Instructions to follow:
Only one stretch of the listing below is wanted. Give it again exactly, from the line with "413x894 pixels." through the line with "Viewport: 803px width, 639px height.".

Supplied entries:
════

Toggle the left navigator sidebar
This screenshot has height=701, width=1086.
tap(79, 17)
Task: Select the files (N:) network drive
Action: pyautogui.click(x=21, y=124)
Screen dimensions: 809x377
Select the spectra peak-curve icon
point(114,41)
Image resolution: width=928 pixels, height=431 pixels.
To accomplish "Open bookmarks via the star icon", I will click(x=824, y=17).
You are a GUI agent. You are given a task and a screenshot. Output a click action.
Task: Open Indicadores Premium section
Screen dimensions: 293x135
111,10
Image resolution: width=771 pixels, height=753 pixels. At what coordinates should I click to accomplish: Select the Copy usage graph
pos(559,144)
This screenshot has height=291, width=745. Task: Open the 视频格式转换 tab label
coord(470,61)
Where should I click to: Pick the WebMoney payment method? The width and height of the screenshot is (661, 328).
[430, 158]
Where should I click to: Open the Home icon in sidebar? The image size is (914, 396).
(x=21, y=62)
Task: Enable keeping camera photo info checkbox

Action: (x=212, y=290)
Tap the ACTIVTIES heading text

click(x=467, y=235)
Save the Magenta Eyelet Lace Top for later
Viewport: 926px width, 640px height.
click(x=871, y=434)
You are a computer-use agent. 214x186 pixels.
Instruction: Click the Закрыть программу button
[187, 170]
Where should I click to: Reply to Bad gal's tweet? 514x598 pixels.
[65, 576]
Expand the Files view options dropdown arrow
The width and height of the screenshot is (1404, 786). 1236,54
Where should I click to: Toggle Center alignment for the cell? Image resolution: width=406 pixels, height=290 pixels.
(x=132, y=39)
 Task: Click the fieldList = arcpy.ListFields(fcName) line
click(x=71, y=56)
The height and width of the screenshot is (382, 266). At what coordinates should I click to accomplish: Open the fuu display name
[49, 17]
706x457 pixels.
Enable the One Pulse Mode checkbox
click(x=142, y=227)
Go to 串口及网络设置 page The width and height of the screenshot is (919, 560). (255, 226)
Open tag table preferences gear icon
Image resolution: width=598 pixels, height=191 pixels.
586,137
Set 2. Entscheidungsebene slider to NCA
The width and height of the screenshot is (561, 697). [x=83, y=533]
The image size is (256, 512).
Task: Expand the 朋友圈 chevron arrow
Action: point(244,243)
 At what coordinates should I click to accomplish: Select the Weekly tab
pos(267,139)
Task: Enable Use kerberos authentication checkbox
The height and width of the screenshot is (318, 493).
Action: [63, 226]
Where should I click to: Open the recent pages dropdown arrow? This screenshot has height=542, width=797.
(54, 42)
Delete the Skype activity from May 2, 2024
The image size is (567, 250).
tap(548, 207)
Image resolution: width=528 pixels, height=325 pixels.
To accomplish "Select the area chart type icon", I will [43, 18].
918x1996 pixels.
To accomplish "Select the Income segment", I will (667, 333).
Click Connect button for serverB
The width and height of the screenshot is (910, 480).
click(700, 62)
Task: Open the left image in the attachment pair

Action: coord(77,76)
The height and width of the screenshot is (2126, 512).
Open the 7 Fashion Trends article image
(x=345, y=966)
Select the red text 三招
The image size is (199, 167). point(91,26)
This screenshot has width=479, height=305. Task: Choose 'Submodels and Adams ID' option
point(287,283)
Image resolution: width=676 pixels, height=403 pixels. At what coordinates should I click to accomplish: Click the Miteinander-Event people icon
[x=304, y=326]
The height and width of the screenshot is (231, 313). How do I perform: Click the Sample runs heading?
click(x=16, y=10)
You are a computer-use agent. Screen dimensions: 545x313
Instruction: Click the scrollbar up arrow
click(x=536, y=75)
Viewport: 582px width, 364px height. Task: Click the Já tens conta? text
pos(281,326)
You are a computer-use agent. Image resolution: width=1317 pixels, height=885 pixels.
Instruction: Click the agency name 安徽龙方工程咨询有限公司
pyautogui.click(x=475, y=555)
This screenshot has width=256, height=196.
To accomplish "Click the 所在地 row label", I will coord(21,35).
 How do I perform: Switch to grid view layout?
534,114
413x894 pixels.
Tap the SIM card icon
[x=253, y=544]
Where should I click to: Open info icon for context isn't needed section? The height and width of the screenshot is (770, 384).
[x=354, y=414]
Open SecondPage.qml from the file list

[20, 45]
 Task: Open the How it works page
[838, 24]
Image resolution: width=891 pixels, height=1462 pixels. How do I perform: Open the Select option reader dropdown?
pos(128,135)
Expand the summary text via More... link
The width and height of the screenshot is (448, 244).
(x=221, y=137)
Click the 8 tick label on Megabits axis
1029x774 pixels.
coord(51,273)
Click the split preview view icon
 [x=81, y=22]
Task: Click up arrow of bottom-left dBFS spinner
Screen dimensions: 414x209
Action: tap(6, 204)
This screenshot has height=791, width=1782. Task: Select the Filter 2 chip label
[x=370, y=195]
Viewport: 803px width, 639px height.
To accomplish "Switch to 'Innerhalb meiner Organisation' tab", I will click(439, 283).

════

Output below:
413x894 pixels.
Tap the SIM card icon
[x=253, y=544]
Where should I click to: Open info icon for context isn't needed section? The height and width of the screenshot is (770, 384).
[x=354, y=414]
Open SecondPage.qml from the file list

[20, 45]
 Task: Open the How it works page
[838, 24]
Image resolution: width=891 pixels, height=1462 pixels. How do I perform: Open the Select option reader dropdown?
pos(128,135)
Expand the summary text via More... link
The width and height of the screenshot is (448, 244).
(x=221, y=137)
Click the 8 tick label on Megabits axis
1029x774 pixels.
coord(51,273)
Click the split preview view icon
 [x=81, y=22]
Task: Click up arrow of bottom-left dBFS spinner
Screen dimensions: 414x209
Action: tap(6, 204)
This screenshot has height=791, width=1782. Task: Select the Filter 2 chip label
[x=370, y=195]
Viewport: 803px width, 639px height.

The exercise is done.